Each client's queue is bound to a broadcast topic exchange, which the server uses to communicate broadcast messages (wildcarded routing key) or specifically targeted messages (routing key that only matches one client's queue name).
When the server needs to get a reply back from the clients, you could either have the server declare the response queue before sending the "response-needed" message, and encode the response queue in the message (basically what you're doing now), or you could build semantics in your clients in which they stop consuming from their broadcast queue for a fixed amount of time before attempting an exclusive (mutex) consume again, publish their responses to their own queue, and ensure that the server consumes those responses within the allotted time, before closing the server consume and restoring normal broadcast semantics.
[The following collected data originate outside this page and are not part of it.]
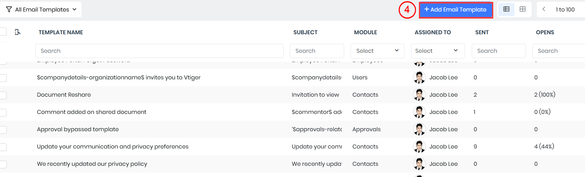
Task: Click the filter funnel icon beside All Email Templates
Action: pyautogui.click(x=9, y=9)
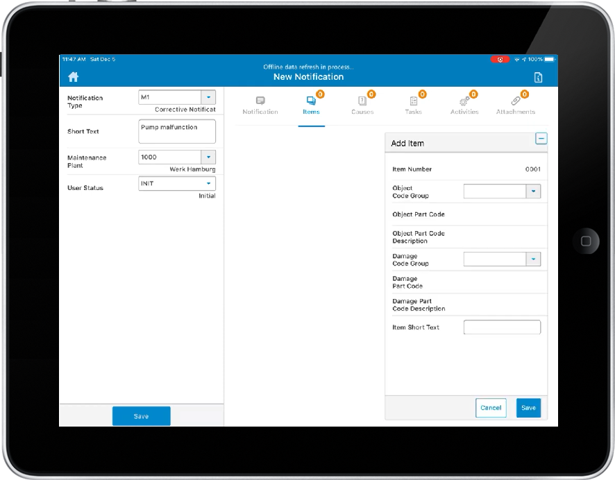The height and width of the screenshot is (480, 615).
Task: Expand the Object Code Group dropdown
Action: 533,191
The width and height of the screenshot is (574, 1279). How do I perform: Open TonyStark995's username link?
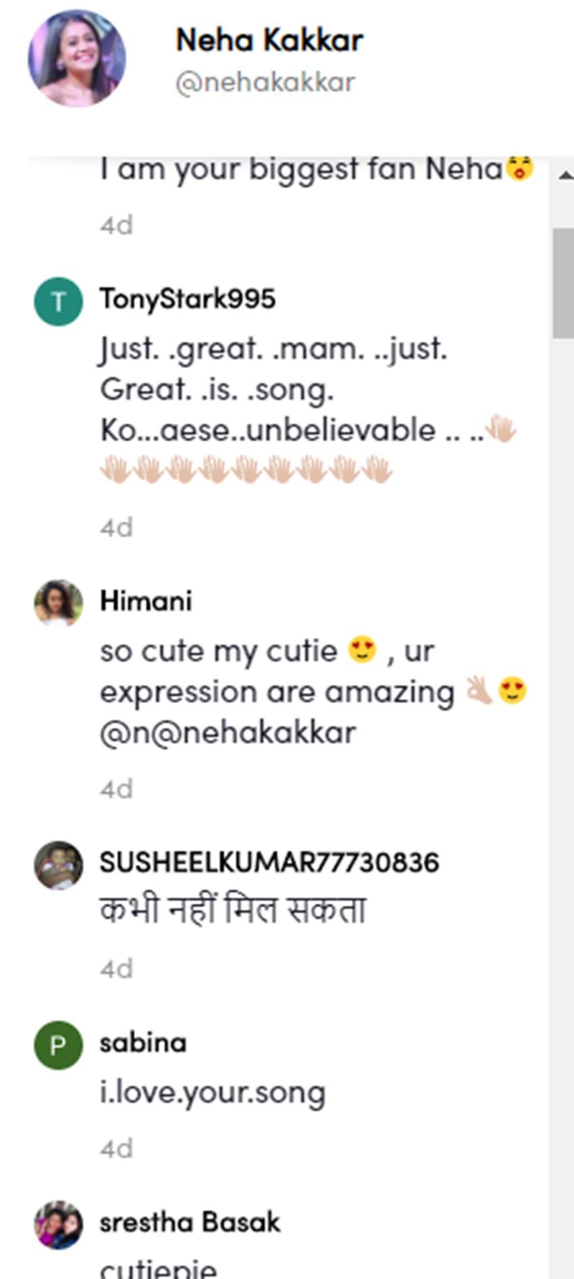188,298
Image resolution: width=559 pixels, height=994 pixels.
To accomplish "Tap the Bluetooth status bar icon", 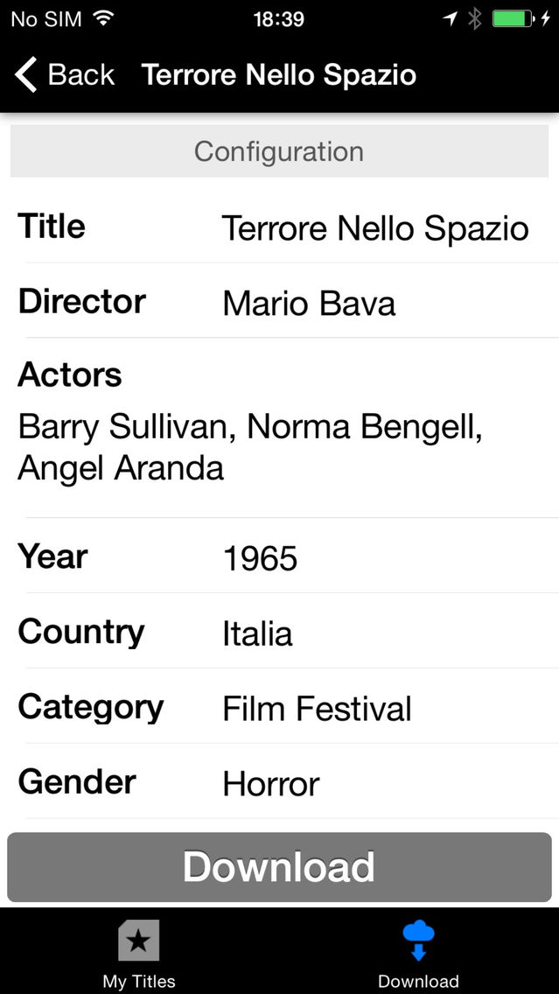I will 475,19.
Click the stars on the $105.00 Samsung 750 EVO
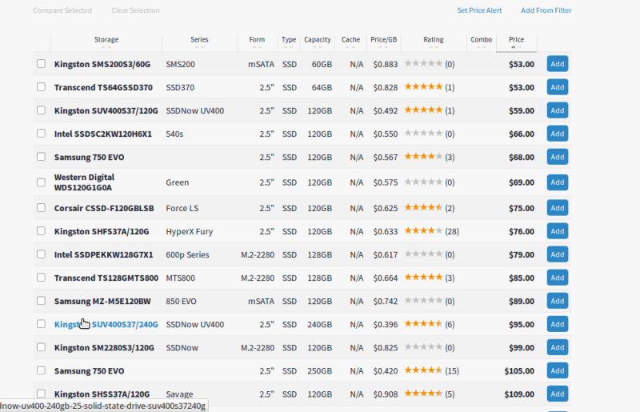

That second approach is much more complicated and likely not worth it, though.
Preventing Clients Overwhelming RabbitMQ
Things that can reduce the server load and help prevent clients DoSing your server with RMQ operations include:
Setting appropriate, low max-length thresholds on all the queues, so the amount of messages stored by the server will never exceed a certain multiple of the number of clients.
Setting per-queue expirations, or per-message expirations, to make sure that stale messages do not accumulate.
Rate-limiting specific RabbitMQ operations is quite tricky, but you can rate-limit at the TCP level (using e.g. HAProxy or other router/proxy stacks), to ensure that your clients don't send too much data, or open too many connections, at a time. In my experience (just one data point; if in doubt, benchmark!) RabbitMQ cares less about the count of messages ingested per time than it does the data volume and largest possible per-message size ingested. Lots of small messages are usually OK; a few huge ones can cause latency spikes, otherwise, rate-limiting the bytes at the TCP layer will probably allow you to scale such a system very far before you have to re-assess.
Specific Answers
In light of the above, my answers to your specific questions would be:
Q: Should you create reply queues on the server in response to received messages?
A: Yes, probably. If you're worried about the queue-creation rate
that happens as a result of that, you can rate-limit per server instance. It looks like you're using Node, so you should be able to use one of the existing solutions for that platform to have a single queue-creation rate limiter per node server instance, which, unless you have many thousands of servers (not clients), should allow you to reach a very, very large scale before re-assessing.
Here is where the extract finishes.